Document segment:
....................

6th President of Delaware
- In office November 4, 1782 – February 1, 1783
- Preceded by: John Dickinson
- Succeeded by: Nicholas Van Dyke

Personal details
- Born: 1730 Smyrna, Delaware Colony
- Died: 1789 (aged 58–59) Smyrna, Delaware, U.S.
- Spouse: Elizabeth Collins
- Occupation: Planter

= John Cook (governor) =

American planter and politician

John Cook (1730–1789) was an American planter and politician from Smyrna, in Kent County, Delaware. He served in the Delaware General Assembly and as Governor of Delaware.

==Early life and family==
Cook was born in Duck Creek, now Smyrna, son of Michal and Lois Cook. He was first cousin to Thomas Collins, the State President. He supposedly married Elizabeth Collins, the sister of Thomas Collins, and if so, married his first cousin. They had five children: Sarah, Margaret, Elizabeth, Michael, and Robert. He was a prosperous farmer and tanner and gradually acquired a considerable amount of land in the area. Included in the property at one time was Belmont Hall,. The Cook home, however, was probably to the west of the present U.S. Highway 13, across the road from Belmont Hall. They were members of St. Peter's Episcopal Church in Smyrna.

==Professional and political career==
Cook was Sheriff of Kent County from 1772 until 1778, just before the American Revolution. Like many of his Anglican neighbors in Kent County, Cook was fundamentally opposed to the break with Great Britain and was counted among the conservatives whose loyalty to the new government was suspect. However, he was personally liked and was elected to the more conservative Delaware Constitutional Convention of 1776 and to the first State House for the 1776/77 session.

In July 1777 Cook was named one of the associate justices of the new State Supreme Court. Before he was allowed to take office, however, the appointment was blocked and David Finney, the cousin of Thomas McKean, was given the seat. At the height of the American Revolution, no one lukewarm to the cause would be able to get such a position easily.

....................

Data section:
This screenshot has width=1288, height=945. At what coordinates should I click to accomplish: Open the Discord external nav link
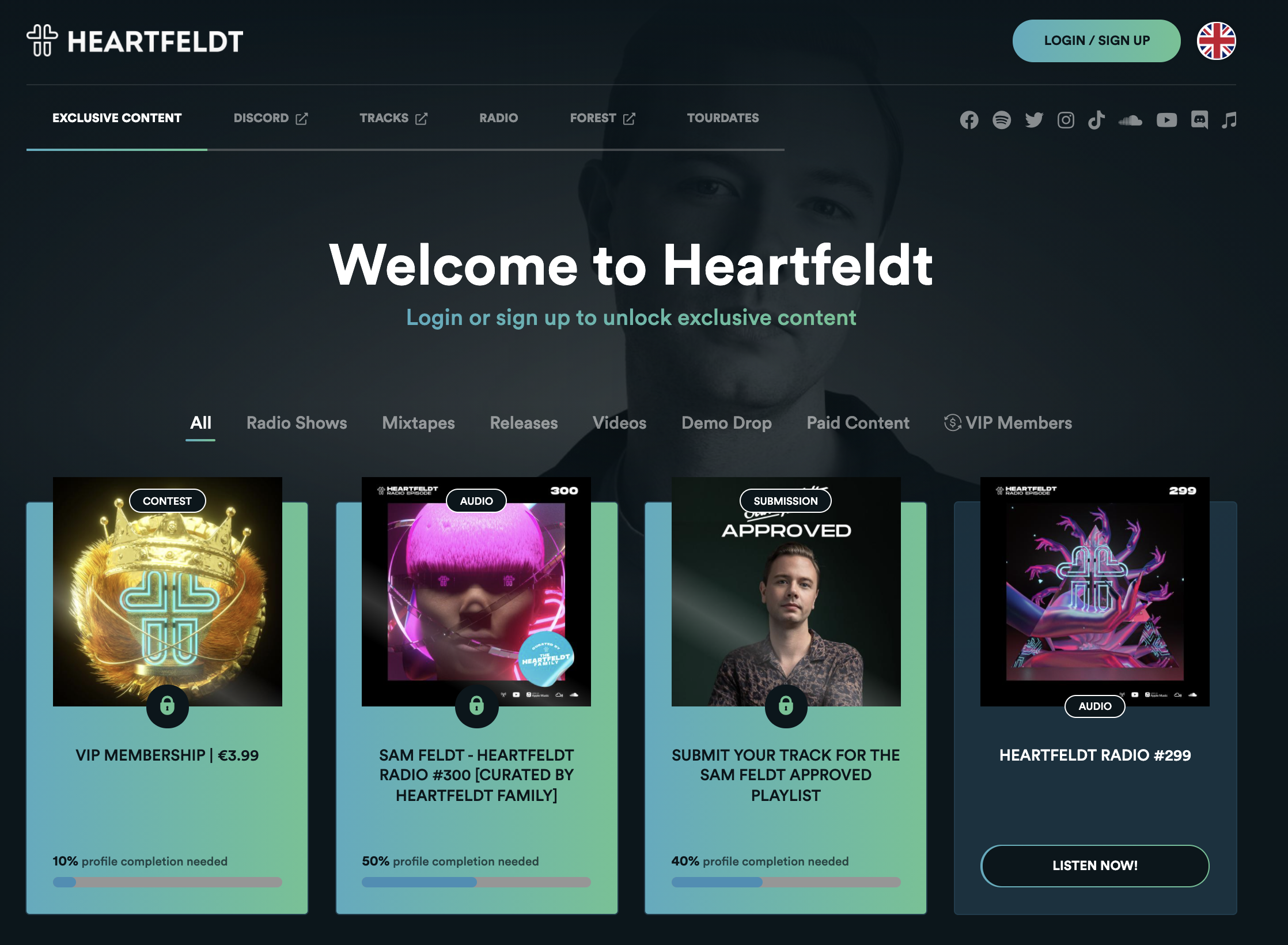[270, 118]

....................

Stated problem: Could you write out, word for word, the part of the John Cook biography that opens with the words containing "6th President of" and closes with "Smyrna, Delaware, U.S."? Work only from the John Cook biography.

Response to this exercise:
6th President of Delaware
- In office November 4, 1782 – February 1, 1783
- Preceded by: John Dickinson
- Succeeded by: Nicholas Van Dyke

Personal details
- Born: 1730 Smyrna, Delaware Colony
- Died: 1789 (aged 58–59) Smyrna, Delaware, U.S.